> **Selected text**:
▶
In an attempt to attract them toward working in the villages, Dr. Surjadi invited several government health workers to come with him to do health screening and vaccinations. However, they only came a couple times to help. "I’m still praying that someday we can find a good leader from the government who can work together with me," he says.
Most of Dr. Surjadi’s evangelism work is done in cooperation with evangelists who have been "dropped" into the rural villages by Indonesian churches. More than 20 families have been sent into the villages. "Some of them are still faithfully staying there," Dr. Surjadi says, "but quite a few of them quit their posts." But Dr. Surjadi understands why they have left. "The field is difficult. Many of them lost their kids or their spouse during their time in the new post."
Dr. Surjadi quickly learned that the new evangelists needed leadership and family training to equip them for work in remote areas. "It helped improve their life and character to be a good servant of God," he says.
In other efforts to help the evangelists and further the Kingdom of God, Dr. Julius has started a literacy program. It was initially going to be for children, but he was overwhelmed by the number of adults that wanted to be included as well. "So I translated Sunday School materials into their mother tongue language, so that while they are learning to read and write, they also will be introduced to the content of the Bible and salvation," he explains.
◀
> **Your objective**: Pick up the passage on Dr. Surjadi's work in rural Indonesian villages and continue it from its last sentence.

> **Extracted material**:
▶
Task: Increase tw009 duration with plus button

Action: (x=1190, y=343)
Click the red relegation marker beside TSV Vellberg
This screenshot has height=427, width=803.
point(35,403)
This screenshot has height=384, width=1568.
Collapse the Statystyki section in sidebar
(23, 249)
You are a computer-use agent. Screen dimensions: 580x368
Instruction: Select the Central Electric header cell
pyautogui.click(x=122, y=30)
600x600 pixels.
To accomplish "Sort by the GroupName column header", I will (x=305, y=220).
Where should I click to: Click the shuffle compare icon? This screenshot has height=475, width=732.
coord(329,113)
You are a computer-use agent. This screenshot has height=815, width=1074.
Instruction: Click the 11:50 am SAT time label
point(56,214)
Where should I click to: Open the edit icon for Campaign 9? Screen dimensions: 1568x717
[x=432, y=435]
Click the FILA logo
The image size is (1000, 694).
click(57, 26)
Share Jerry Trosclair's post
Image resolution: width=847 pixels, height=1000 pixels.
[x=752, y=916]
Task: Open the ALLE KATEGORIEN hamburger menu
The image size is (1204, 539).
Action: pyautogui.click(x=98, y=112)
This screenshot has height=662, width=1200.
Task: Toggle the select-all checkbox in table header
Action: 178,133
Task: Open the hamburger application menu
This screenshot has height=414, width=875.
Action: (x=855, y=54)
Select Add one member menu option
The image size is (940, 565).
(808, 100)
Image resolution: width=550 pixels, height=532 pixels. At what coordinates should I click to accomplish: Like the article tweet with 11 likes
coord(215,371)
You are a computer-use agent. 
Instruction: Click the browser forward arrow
◀
> **Task answer**:
The literacy program is also helping the children to know the alphabet and how to read and write before they go to formal school. Partnering with the evangelist in their village, the children work their way through a series of 12 books to improve their literacy. The entire program is in their native tongue, Moni. "After that, they can continue their education in the formal school, in which they will learn and speak Indonesian," says Dr. Surjadi. "It is quite complicated, but that is the way for them now to keep them from isolation."
The work in Irian Jaya has come a long way in the past seven years. "The first time I went to survey the places, they were so suspicious," Dr. Surjadi remembers. "One time when I just landed in the chopper, the men of the village welcomed me with bow and arrow in the position ready to shoot the arrow! But now the situation is the opposite. They welcome me very well when I come and even sometimes they push me to come back again. Maybe because I am the only doctor that has visited them."
When Dr. Surjadi first came to Bugalaga, the "gateway" to the unreached people, there was only an abandoned missionary house. Now there is a training center for community health meetings, a new church building, a simple airport terminal building, and storage rooms.
He has set up six kiosks in Bugalaga. "The kiosks sell any kind of basic daily needs which they cannot find in the interior such as vegetable oil, salts, sugar, soap, etc," he says.
Four suspension bridges now connect Bugalaga to other remote areas. And Dr. Surjadi was surprised when the government built a clinic, a school and some offices, "even though there is not any of their officers working there," he said.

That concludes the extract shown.